EXERCISE TASKS:
1 > Answer these from the Goals page:
(a) What is currently the main source of the author's passive income?
(b) How much was collected in dividends in 2016?
(c) What savings rate is targeted for 2017?
2 > Reproduce the part of the Goals page starting with "- Get forward expected annual dividend up to $8,200, $10,500" and going on through "about $3,880 a month on avg.".

Goals

The End Goal:
The end goal is to become financially independent. This allows me to chose whether I want to work or not, as well as what I want to work on whether I get paid a lot or a little.

The Method:
I am looking to provide myself with different streams of passive or semi-passive income. For now that stream of passive income is mostly coming from dividend paying stocks. And since I do not need the dividends at this time I reinvest them, which slowly grows my ownership and helps my compounding snowball of dividends. Eventually I may diversify into real estate investments or find alternative streams of income.

The Progress:
2017 goal:
- Read 4 books on investing.
- Get $$ from side hustle.
- Get forward expected annual dividend up to $10,000, $12,000, $14,000 or more
- Collect $12,500 or more in dividends this year.
- Aim for contribution of around $3500/month after taxes to individual account.
- Aim for savings rate of 65% or more.
- Max Roth, max 401k.

2016 goal:
- Read 4 books on investing.
- Get $$ from side hustle. Earned around $12,500 of side income.
- Get forward expected annual dividend up to $8,200, $10,500 or more Forward expected is $11,608.13
- Collect $9,500 or more in dividends this year. Collected $9,883.89
- Aim for contribution of around $3500/month after taxes to individual account. Fresh contribution (no transfers) was about $3,880 a month on avg.
- Aim for savings rate of 60% or more. Got a savingrate of around 67% on average.
- Max Roth, max 401k, max HSA.
- Open solo 401k or sep ira? Failed, I did not start a side business yet.

2015 goal:
- Read 4 books on investing.
- Get forward expected annual dividend up to $6,800, $7,800, $9,000 or more Forward expected is $8,761.19
- Collect $8000 or more in dividends this year. Collected $7,873.45
- Aim for contribution of around $3500/month after taxes to individual account. Fresh contribution (no transfers) was about $3,250 a month on avg.

SUPPLIED INFORMATION:

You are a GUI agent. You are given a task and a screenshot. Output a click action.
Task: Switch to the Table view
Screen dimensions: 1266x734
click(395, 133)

SOLUTION LIST:
1 >
(a) Dividend paying stocks.
(b) $9,883.89.
(c) 65% or more.

2 >
- Get forward expected annual dividend up to $8,200, $10,500 or more Forward expected is $11,608.13
- Collect $9,500 or more in dividends this year. Collected $9,883.89
- Aim for contribution of around $3500/month after taxes to individual account. Fresh contribution (no transfers) was about $3,880 a month on avg.